1. Ci sono vari tipi di a. al minore: a)​​ a. fisico.​​ È il più facilmente individuabile. Le forme più frequenti sono: percosse, lesioni cutanee, lesioni scheletriche, traumi cranici, distacchi retinici, lesioni interne, avvelenamento, annegamento, soffocamento nella culla, somministrazione di psicofarmaci; b)​​ a. sessuale.​​ Consiste nel coinvolgimento di un minore in attività sessuali da parte di adulti. Può essere intrafamiliare (il più frequente, circa l’80% dei casi), extrafamiliare (​​ pedofilia, pedopornografia, prostituzione minorile, satanismo); c)​​ a. psicologico​​ (svalutazioni, umiliazioni, minacce, ricatti, violenza assistita, doppio legame, aspettative esagerate, violenti coinvolgimenti emotivi nel processo di separazione dei genitori).​​ L’a. psicologico non sempre è facilmente individuabile, anche se è il più frequente. Esso viene compiuto più o meno inconsciamente per​​ trascuratezza​​ (carenze affettive, rifiuti, abbandoni) o per​​ ipercura​​ (iperprotettività, legame simbiotico, sindrome di​​ Münchhausen, medical shopping). Talvolta, come nel caso della​​ ​​ violenza sessuale, questi tre tipi di a. nei confronti del minore si verificano contemporaneamente.
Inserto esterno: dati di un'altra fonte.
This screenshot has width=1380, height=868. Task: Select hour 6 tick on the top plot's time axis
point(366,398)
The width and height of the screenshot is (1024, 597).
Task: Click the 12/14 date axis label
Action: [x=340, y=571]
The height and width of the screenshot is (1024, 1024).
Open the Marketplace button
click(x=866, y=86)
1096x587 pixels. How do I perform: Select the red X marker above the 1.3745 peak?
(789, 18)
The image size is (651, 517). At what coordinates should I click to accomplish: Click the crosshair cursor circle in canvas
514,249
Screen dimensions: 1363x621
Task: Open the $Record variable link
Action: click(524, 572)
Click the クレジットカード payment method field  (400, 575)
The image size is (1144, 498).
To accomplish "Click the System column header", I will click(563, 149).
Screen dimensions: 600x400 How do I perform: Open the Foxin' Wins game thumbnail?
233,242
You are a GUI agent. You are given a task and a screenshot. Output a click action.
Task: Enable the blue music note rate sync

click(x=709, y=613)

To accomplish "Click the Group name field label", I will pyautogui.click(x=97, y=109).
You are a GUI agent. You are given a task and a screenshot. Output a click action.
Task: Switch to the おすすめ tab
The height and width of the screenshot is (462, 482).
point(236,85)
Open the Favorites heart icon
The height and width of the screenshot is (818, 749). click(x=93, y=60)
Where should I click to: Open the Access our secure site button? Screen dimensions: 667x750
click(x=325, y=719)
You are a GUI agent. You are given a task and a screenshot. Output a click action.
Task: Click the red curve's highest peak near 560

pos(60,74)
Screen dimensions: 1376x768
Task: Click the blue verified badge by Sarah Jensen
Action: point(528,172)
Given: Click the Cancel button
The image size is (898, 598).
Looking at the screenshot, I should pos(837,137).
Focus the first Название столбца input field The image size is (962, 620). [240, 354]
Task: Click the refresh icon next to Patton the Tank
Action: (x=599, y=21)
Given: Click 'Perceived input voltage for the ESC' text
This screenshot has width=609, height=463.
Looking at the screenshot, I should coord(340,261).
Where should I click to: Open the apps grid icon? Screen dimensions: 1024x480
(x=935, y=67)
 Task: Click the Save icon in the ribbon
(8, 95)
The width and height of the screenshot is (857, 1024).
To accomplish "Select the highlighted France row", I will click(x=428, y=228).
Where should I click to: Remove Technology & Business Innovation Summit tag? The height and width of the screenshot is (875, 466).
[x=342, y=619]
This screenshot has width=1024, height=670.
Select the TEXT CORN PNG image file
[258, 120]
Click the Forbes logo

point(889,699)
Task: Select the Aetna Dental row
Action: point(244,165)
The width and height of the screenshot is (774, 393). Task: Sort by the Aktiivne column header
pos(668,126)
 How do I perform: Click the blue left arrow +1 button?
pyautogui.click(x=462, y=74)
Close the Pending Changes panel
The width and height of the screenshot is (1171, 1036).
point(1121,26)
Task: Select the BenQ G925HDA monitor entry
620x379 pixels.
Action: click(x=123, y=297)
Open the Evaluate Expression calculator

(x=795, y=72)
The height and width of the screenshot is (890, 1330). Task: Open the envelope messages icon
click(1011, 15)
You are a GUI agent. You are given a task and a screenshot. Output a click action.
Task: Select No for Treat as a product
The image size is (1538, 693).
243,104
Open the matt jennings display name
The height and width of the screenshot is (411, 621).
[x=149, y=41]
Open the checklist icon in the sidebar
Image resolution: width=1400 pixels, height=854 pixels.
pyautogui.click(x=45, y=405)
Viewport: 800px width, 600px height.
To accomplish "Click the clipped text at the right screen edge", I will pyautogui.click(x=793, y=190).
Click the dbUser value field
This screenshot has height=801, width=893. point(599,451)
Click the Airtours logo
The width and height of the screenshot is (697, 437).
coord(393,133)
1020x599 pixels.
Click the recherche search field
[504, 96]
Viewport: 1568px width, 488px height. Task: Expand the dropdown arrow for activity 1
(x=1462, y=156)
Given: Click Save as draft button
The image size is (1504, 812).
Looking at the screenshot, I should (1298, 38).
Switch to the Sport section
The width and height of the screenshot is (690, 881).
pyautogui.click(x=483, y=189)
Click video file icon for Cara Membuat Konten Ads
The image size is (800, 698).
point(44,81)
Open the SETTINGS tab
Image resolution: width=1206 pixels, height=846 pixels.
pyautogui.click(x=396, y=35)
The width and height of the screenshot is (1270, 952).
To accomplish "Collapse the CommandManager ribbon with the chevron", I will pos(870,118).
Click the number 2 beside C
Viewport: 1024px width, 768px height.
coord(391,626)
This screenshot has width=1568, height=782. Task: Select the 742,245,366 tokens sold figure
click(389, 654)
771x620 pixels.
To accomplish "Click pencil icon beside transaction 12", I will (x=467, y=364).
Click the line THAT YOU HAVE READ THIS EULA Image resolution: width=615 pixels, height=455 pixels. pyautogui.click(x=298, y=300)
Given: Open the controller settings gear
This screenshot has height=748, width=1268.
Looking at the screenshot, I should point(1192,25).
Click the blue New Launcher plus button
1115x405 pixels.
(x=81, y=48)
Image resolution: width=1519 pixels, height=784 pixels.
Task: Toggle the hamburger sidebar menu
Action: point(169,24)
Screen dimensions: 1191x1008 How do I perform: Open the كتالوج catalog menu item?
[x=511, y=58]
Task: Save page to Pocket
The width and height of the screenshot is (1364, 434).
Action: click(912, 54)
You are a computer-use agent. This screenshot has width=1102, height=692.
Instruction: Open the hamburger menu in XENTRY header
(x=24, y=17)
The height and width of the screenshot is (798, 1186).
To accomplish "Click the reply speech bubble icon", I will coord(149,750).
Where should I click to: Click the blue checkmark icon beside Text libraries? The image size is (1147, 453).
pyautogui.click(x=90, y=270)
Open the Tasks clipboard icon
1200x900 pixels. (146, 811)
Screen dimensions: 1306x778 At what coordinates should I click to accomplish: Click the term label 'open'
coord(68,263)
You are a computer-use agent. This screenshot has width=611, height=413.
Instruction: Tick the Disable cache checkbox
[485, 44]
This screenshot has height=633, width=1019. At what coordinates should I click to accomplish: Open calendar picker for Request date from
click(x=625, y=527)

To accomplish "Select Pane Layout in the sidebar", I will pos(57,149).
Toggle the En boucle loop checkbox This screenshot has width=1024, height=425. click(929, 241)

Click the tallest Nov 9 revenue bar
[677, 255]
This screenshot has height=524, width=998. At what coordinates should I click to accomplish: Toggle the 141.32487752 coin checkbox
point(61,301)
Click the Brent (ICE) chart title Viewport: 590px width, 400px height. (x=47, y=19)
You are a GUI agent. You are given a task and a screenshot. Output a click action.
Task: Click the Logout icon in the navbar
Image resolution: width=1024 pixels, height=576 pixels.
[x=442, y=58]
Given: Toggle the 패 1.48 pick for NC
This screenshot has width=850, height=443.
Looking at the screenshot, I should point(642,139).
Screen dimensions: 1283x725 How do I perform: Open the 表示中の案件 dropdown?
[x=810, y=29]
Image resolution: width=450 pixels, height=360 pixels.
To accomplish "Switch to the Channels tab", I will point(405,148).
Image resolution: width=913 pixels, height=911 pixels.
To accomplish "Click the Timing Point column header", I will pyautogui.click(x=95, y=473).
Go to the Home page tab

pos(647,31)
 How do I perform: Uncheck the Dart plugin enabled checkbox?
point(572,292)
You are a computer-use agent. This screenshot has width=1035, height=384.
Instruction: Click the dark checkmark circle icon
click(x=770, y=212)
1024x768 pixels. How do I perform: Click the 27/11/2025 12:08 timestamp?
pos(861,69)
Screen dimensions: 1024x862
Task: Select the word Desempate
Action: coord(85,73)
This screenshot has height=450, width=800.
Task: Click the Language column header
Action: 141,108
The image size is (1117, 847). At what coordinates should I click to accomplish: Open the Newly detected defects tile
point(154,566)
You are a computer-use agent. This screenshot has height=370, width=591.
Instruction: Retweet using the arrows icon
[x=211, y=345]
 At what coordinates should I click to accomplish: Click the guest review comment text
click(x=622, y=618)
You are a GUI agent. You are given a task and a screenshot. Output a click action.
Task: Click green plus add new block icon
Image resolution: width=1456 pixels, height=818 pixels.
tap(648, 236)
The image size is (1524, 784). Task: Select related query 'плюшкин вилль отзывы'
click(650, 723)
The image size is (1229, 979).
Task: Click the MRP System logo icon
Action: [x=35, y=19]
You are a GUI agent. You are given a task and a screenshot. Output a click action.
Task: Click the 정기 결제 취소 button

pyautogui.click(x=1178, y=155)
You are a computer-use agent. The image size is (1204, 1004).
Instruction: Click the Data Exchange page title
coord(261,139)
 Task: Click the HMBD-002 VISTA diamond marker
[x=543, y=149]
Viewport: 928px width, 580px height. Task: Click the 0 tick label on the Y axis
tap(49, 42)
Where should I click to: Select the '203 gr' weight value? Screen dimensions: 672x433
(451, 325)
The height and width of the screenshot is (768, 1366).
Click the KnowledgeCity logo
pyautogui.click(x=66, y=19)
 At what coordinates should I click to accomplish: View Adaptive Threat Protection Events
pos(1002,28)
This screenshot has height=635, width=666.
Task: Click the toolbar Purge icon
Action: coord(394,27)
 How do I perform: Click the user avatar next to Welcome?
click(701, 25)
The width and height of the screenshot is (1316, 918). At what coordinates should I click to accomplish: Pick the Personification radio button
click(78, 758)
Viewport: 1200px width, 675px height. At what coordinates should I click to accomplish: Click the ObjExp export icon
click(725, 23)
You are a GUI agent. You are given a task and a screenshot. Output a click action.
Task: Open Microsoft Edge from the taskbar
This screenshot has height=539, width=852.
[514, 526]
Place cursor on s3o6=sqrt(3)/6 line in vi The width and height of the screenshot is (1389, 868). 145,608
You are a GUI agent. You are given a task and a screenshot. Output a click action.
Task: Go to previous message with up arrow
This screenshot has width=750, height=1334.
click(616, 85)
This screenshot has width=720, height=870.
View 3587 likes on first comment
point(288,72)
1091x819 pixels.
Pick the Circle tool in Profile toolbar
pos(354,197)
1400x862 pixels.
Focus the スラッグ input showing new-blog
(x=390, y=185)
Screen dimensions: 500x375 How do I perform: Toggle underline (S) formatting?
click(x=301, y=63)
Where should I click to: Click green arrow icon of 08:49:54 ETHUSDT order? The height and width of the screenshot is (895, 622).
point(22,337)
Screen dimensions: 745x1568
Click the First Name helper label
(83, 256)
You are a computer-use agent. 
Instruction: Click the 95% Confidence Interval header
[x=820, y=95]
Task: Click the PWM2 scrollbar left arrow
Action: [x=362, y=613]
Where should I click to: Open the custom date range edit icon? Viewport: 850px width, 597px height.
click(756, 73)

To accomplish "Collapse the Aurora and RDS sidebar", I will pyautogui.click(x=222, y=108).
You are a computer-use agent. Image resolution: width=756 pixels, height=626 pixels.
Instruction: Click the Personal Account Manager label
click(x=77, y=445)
2. L’a. al minore compromette gravemente lo sviluppo fisico e / o psichico della​​ ​​ personalità. Il livello di gravità dipende dall’età. Le conseguenze sono tanto più negative quanto più l’a. si verifica in età precoce. L’a. fisico​​ in seguito può causare, a seconda dei casi, tendenze paranoiche, ritardo mentale, scarso concetto di sé, scarso livello di aspirazione, reazioni autoaggressive, tendenza agli incidenti, atteggiamenti sado-masochistici. L’a.​​ sessuale​​ espone il minore al rischio di gravi sensi di colpa, di distacco emotivo, di erotizzazione precoce delle relazioni interpersonali, di disturbi nell’identità sessuale, di frammentazione della personalità. L’a. psichico​​ può determinare un ritardo nello sviluppo sensomotorio e intellettivo, un arresto della crescita, turbe psichiche (​​ psicosi,​​ ​​ depressione), malattie psicosomatiche. Non è infrequente il caso in cui soggetti che nell’infanzia o nell’adolescenza hanno subito un a. in età adulta lo ripetano a loro volta su altri minori.

Bibliografia

Miller A.,​​ La persecuzione del bambino. Le radici della violenza, Torino, Boringhieri, 1987; Bertolini M. - E. Caffo (Edd.),​​ La violenza negata,​​ Milano, Guerini e Associati, 1992; Campanini A. (Ed.),​​ Il maltrattamento all’infanzia. Problemi e strategie d’intervento,​​ Roma, Nuova Italia Scientifica, 1993; Cesa Bianchi M. - E. Scabini (Edd.),​​ La violenza sui bambini. Immagine e realtà, Milano, Angeli, 1993; Malacrea M. - S. Lorenzini,​​ Bambini abusati. Linee-guida nel dibattito internazionale, Milano, Cortina, 2002; Luberti R. - M. T. Pedrocco Biancardi (Edd.),​​ La violenza assistita intrafamiliare, Milano, Angeli, 2005; Montecchi F. (Ed.),​​ Gli a. all’infanzia: I diversi interventi possibili, Ibid., 2005; Castellazzi V. L.,​​ L’a. sessuale all’infanzia, Roma, LAS, 2007.